Required action:
An exact copy is needed of the lines from the one that contains "Given: Select nest marker 1 on the map" through the final line of the data below, with pictures left out.

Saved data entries
######

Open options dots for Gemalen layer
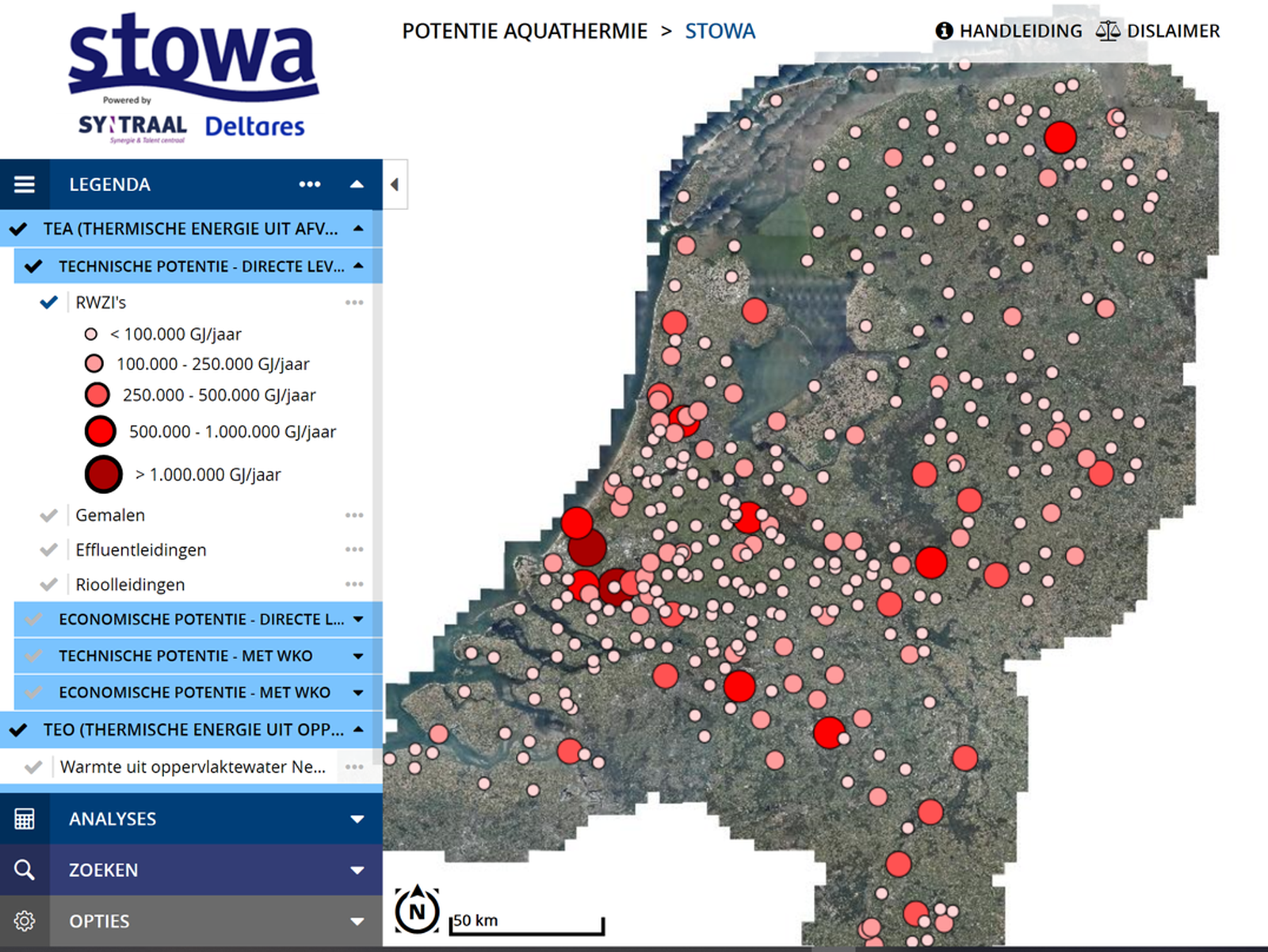 click(354, 515)
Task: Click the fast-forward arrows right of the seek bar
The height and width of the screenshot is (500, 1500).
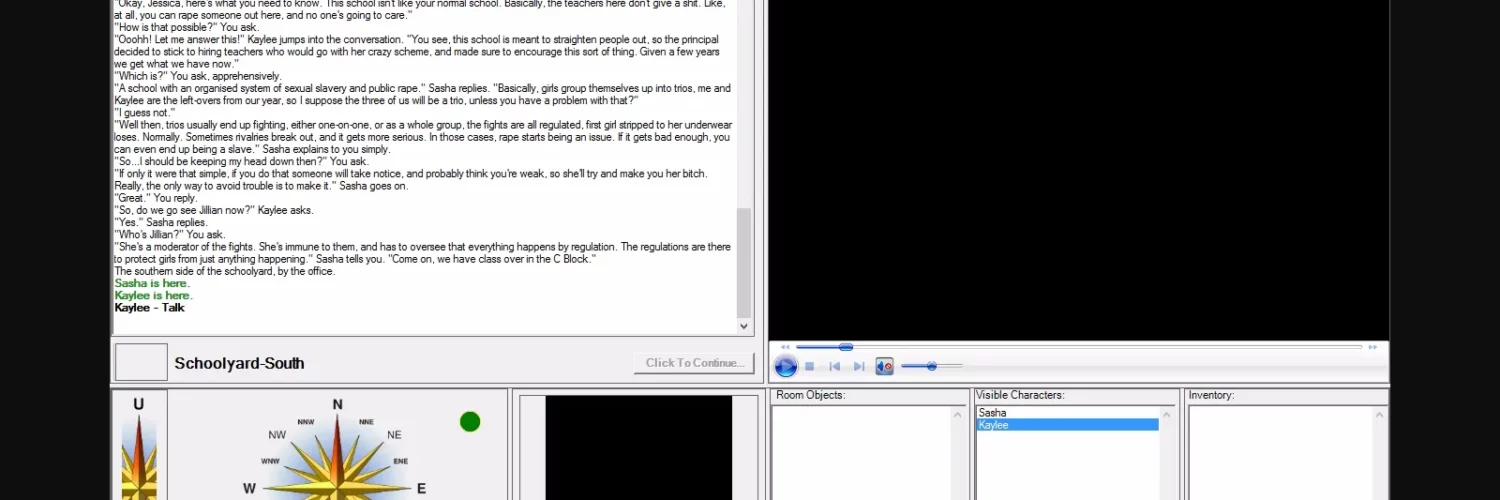Action: pyautogui.click(x=1373, y=347)
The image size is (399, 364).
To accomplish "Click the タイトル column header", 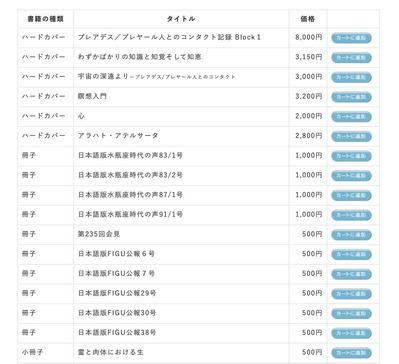I will coord(181,19).
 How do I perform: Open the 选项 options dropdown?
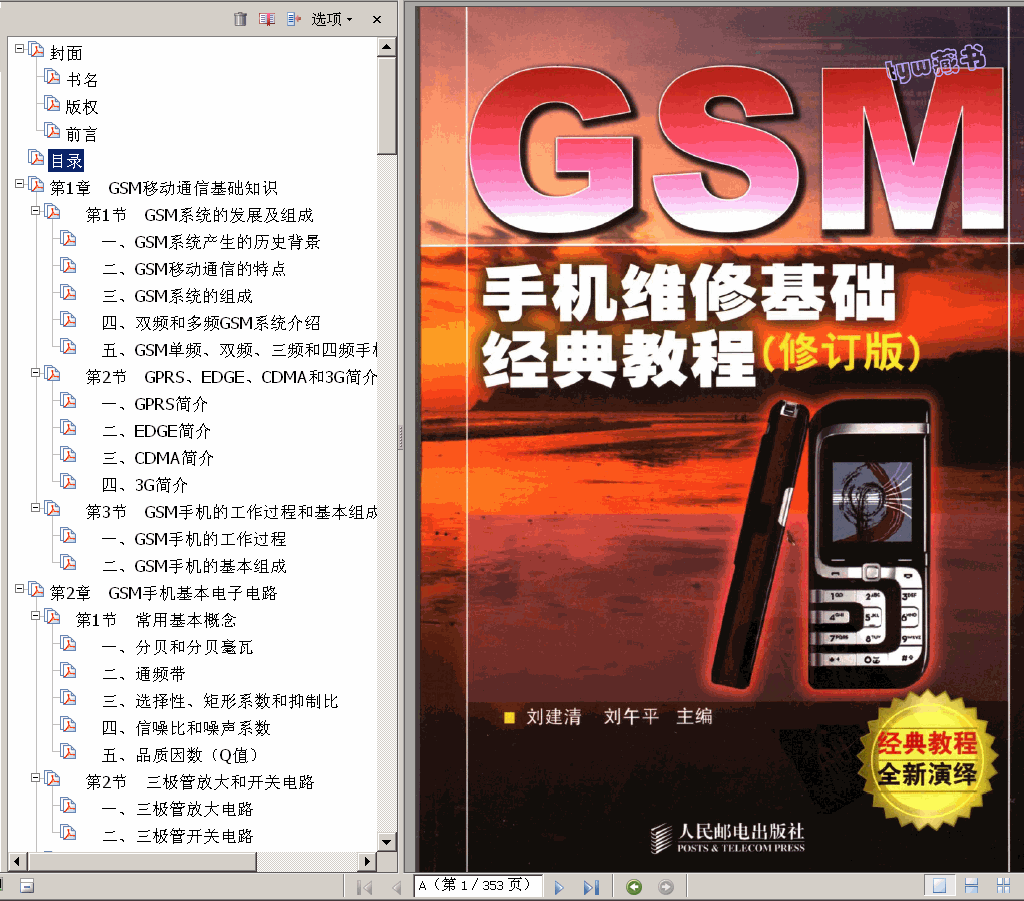pos(331,19)
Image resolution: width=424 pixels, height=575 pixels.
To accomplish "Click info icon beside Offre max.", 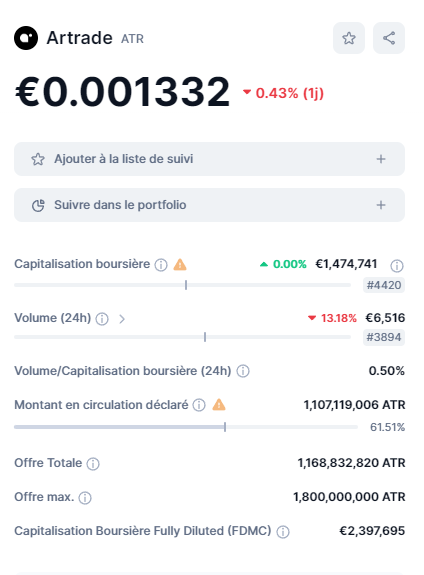I will (x=85, y=498).
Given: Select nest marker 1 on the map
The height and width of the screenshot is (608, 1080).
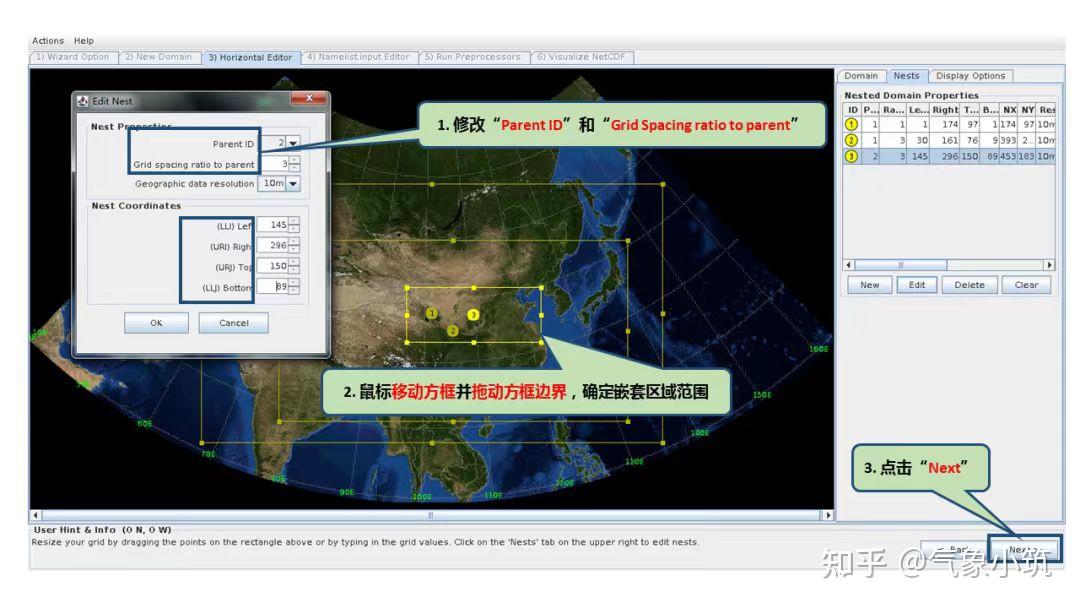Looking at the screenshot, I should (430, 313).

######

Answer section:
Given: Select nest marker 1 on the map
The height and width of the screenshot is (608, 1080).
Looking at the screenshot, I should (430, 313).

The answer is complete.